America, for all its accomplishments, is a profoundly ill society. As a psychologist, I have come across numerous people who suffer from significant mental illness who refuse to acknowledge it. To the eyes of the world, they may appear quite successful, but underneath the veneer of this success, is a deeply troubled and damaged human. This suffering eats away at them, often leading to behaviors that are destructive to others. The denial that there is something wrong is a necessity to maintain the illusion that everything is fine.

America is like one of those people. It has all the trappings of success, but when you dig deeper, it perpetuates a denialism and fabulism that prevents it from becoming what it can be. 

After World War II, Germany worked hard to make sure that future generations were taught about the horrors of the holocaust. There were no statues of Hitler, Goering and Goebbels standing tall in parks; there were no high schools named Hitler Tech, as there are schools still named after Robert E. Lee. Allowing children to understand the reality of what really happened under Hitler may have produced shame, but that is a small price to pay for the truth and is necessary for the development of empathy and a moral compass. 

Our country has never accepted its original sins of slavery and the decimation of indigenous people. Our actions were shameful and had a profound impact on the millions of people who were the victims of these actions. Our inability to reckon with these actions perpetuate some of the same egregious actions to this very day.

When a child treats another child cruelly we expect parents to sometimes use shame as a way to make a child understand the damaging impact they have had on that person Shame can open the door to empathy and help us see that we are connected by our humanness. 

The Republicans are aghast that the telling of reality will damage our children; it will make them feel guilt and shame; it will make them feel badly about America. What kind of damage could compare to the suffering, past and present, endured by black folks, who remarkably sustain belief in the possibilities of America despite how badly it has treated them?

How will we ever heal as a nation if we don’t go through this moral reckoning?
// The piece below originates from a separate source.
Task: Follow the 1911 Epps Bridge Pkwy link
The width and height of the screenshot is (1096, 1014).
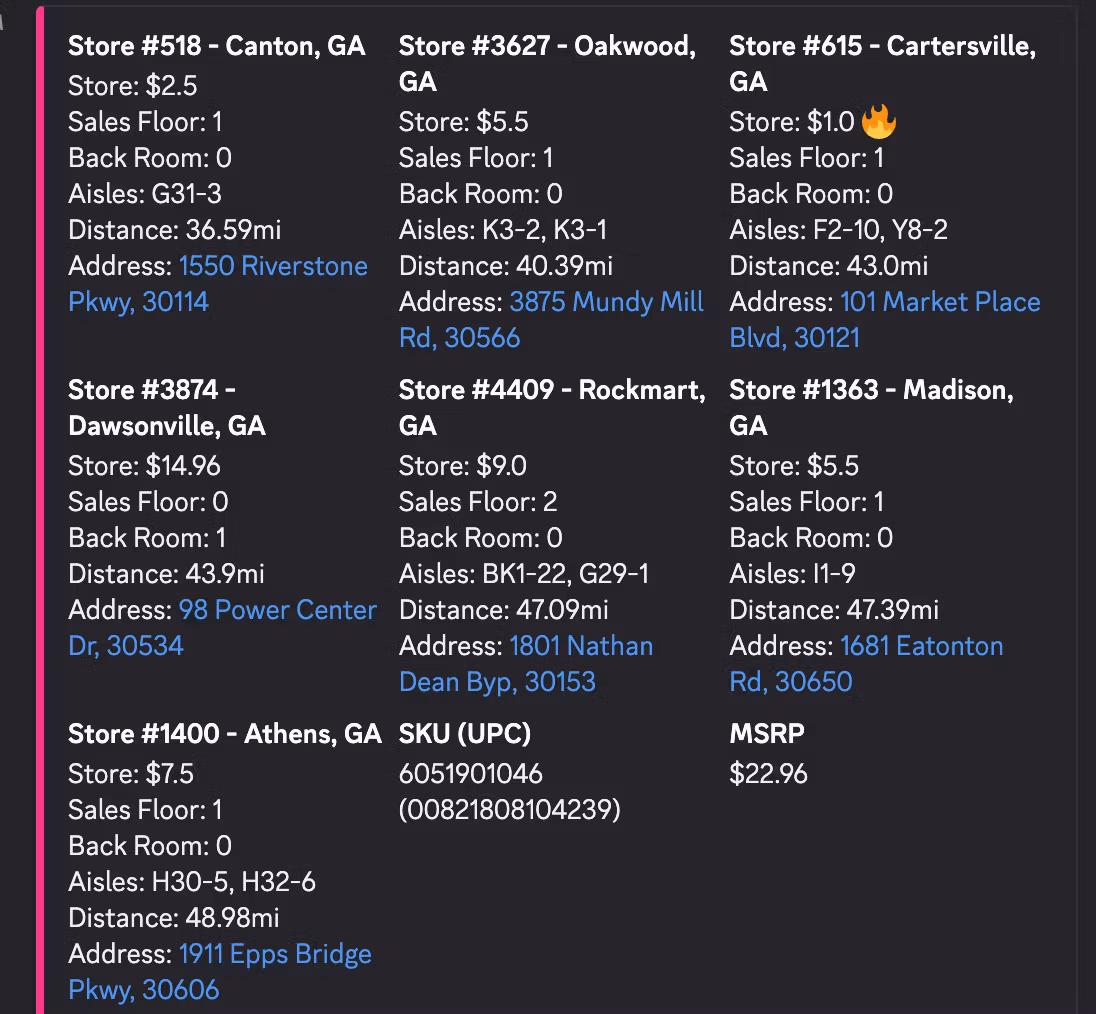Action: tap(275, 954)
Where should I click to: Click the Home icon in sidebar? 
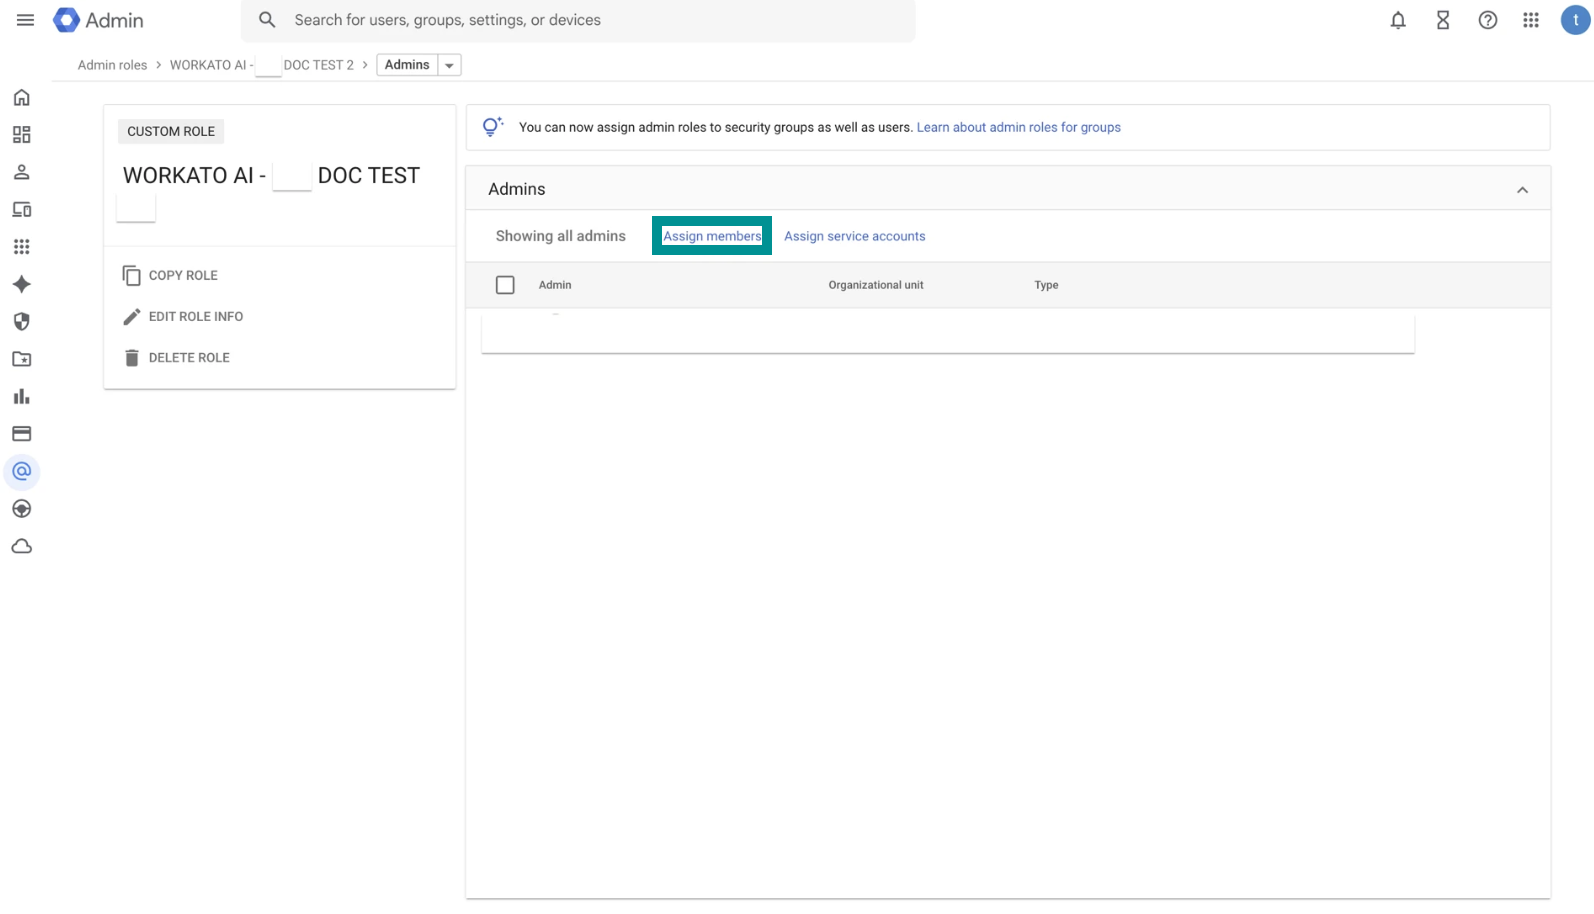point(22,97)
Wouldn’t it be great if every child came home after learning the truth and talked to their parents about how awful it all was? Wouldn’t that make it possible for more productive conversations about our country to happen around the dinner table? Shouldn’t we want this? Shouldn’t we want to heal our original sins? Like the ill patient, there can be no healing without acknowledgement of the original trauma. 

The attack on teaching C.R.T. is all about white grievance and feared loss of power, it is the denial that whiteness has its ugly side. It is an analysis that leads to the knowledge that all have not been treated equally and given the same opportunities to participate in the “American Dream” and that the color of your skin has a profound impact on one’s destiny. This is reflected in police brutality toward blacks, poorer housing, poorer schools and the incredible economic inequities.  

It is inherent in the election of the Don and his near re-election. It is inherent in the all out war on voting rights being played out all across state legislatures. It is about the insurrection on January 6th, the increase in right wing fanatics perpetrating violence and terror, the proliferation of conspiracy theories, the continued campaign to claim the election was stolen and increased attacks on Asians, Jews, Latinos, immigrants, and Muslims. 

Born from White Supremacist violence and domination of ‘the other’, America continues on its White supremacist path. The other day it was revealed that John Kelly told someone back in 2018 that The Don said: “Hitler did a lot of good things.”

74 million people voted for this admirer of one of the most evil men to ever walk the planet. America, you have a White supremacy problem. The only way to true American Exceptionalism is through acknowledgement of this. The only way to acknowledge this is for the truth to be known. With shame comes humility and grace. With shame comes the ability to mitigate the dehumanization of others because of the color of their skin. Bring on the shame!